» **SHORT TASK**
Reproduce word for word the part of the Hick's Law text that begins at "It's a fancy" and stops after "what to order.".

:: SUPPLIED PASSAGE ::

So, what is Hick's Law?

It's a fancy way of saying that the more choices you have, the longer it takes to make a decision. It's like when you're in a restaurant with a menu that's 50 pages long, and it takes you an hour just to decide what to order.

But don't worry, there's a solution! Just apply Hick's Law to your design and simplify your choices. It's like when you're at a restaurant with a one-page menu, and you can make a decision in under a minute. That's what we call efficient design!

This is a universal mathematical formula that allows calculating the time required to make a decision, defined as Reaction Time (RT).

Hick's formula

RT = a + b log2(n)

In this formula, "n" represents the number of choices or stimuli, "a + b" are the constants, or the conditions under which choices are made, and "RT" is the reaction time, or the time taken to make a choice.

Basically, Hick's Law states that:

"the time it takes a person to make a decision is proportional to the entropy of the decision, that is, the amount and complexity of existing alternatives."

How to apply HIck's Law to design

How many times have you started a project and your stakeholders have a million features and pages in mind, which you end up piling up haphazardly in a navigation menu due to haste?

In design, Hick's Law is applied - albeit almost unconsciously - to effectively examine how many features to offer the user and in which parts of the site.

I don't know if you've ever heard of that experiment with jam sales at a stand, which says something like:

Customers at a stand were more likely to buy jam jars when there were only SIX flavors on display compared to when there were TWENTY-FOUR, because making a decision when there were too many flavors discouraged potential buyers, leading them to choose nothing and therefore not buy anything.

The application of this law is actually simple: reduce the number of choices and stimuli so that your "customers", or users, make choices more quickly.

However, beware that Hick's Law only applies in situations where there are simple choices to make.

In fact, in the case of choices that require a certain degree of attention or concentration, such as the multiple-choice questions on a university test, Hick's Law cannot be considered valid.

As we all know, time is precious for everyone, so the faster the choice, especially when it comes to navigation in an e-commerce or a dashboard or a SaaS, the more your product's User eXperience will benefit.

:::
:: RAW RECORDS ::

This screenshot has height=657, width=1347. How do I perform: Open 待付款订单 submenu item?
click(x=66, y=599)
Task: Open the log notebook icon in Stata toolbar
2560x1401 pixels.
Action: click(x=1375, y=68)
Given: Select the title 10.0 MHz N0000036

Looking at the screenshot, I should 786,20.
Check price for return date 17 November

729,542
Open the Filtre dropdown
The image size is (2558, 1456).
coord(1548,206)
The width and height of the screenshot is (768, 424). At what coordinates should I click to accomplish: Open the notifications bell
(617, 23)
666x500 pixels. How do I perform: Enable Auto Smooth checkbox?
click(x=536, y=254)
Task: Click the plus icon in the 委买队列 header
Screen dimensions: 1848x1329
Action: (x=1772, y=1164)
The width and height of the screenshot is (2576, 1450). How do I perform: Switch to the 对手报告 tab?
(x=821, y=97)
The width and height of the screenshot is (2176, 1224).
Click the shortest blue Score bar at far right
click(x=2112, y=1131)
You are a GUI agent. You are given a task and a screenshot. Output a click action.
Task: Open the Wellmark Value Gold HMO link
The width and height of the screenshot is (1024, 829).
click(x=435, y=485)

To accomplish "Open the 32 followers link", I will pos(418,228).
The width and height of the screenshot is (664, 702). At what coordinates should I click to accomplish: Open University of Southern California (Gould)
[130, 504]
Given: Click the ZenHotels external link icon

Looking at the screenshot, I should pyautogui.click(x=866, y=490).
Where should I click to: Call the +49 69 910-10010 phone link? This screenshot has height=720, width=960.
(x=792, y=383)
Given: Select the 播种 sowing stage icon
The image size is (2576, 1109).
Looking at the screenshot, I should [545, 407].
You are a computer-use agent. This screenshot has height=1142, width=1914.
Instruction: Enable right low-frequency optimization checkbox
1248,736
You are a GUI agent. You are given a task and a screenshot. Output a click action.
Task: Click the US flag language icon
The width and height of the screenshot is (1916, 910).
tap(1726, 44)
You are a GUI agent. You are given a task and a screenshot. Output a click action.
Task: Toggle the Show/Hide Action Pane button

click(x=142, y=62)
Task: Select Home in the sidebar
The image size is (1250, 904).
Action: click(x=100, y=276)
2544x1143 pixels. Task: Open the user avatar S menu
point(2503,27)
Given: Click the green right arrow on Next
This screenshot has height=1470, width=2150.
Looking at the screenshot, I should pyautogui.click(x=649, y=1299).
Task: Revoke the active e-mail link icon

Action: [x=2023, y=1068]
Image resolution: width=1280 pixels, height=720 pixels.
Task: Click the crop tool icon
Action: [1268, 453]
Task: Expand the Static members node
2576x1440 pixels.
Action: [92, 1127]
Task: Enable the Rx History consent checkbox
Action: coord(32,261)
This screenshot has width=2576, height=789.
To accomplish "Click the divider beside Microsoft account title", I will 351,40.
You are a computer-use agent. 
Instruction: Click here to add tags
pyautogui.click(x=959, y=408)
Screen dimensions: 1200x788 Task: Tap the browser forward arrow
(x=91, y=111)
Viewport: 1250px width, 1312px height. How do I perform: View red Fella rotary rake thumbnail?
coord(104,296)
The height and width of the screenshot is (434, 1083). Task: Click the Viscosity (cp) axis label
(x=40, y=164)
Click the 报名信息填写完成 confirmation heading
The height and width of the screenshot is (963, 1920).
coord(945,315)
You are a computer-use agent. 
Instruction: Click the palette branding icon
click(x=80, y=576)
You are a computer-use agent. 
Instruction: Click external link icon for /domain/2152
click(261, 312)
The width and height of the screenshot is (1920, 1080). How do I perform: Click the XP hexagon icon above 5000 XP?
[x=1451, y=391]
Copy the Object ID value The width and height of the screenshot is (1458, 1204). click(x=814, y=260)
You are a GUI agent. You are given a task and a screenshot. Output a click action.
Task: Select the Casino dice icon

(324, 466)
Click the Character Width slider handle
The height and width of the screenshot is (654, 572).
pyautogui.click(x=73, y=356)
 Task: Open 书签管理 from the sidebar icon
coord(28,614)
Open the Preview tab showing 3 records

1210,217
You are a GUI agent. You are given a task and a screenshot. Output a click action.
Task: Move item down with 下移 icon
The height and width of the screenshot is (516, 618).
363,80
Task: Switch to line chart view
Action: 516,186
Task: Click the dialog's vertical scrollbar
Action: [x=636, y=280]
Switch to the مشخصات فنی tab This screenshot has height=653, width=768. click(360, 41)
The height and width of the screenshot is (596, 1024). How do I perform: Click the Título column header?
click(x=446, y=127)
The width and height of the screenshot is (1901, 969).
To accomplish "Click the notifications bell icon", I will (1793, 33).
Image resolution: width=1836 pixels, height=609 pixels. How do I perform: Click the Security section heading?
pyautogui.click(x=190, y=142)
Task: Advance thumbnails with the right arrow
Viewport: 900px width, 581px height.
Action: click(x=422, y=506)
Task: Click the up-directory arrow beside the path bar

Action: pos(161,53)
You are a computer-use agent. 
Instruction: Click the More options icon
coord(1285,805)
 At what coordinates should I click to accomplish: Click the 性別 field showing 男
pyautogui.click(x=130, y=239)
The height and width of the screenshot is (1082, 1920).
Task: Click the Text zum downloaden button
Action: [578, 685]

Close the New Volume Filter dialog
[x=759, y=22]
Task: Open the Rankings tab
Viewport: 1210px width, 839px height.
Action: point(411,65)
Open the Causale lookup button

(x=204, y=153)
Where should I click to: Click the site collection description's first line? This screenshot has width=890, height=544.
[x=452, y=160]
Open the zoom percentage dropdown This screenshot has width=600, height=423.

:::

» **WRITTEN REPLY**
It's a fancy way of saying that the more choices you have, the longer it takes to make a decision. It's like when you're in a restaurant with a menu that's 50 pages long, and it takes you an hour just to decide what to order.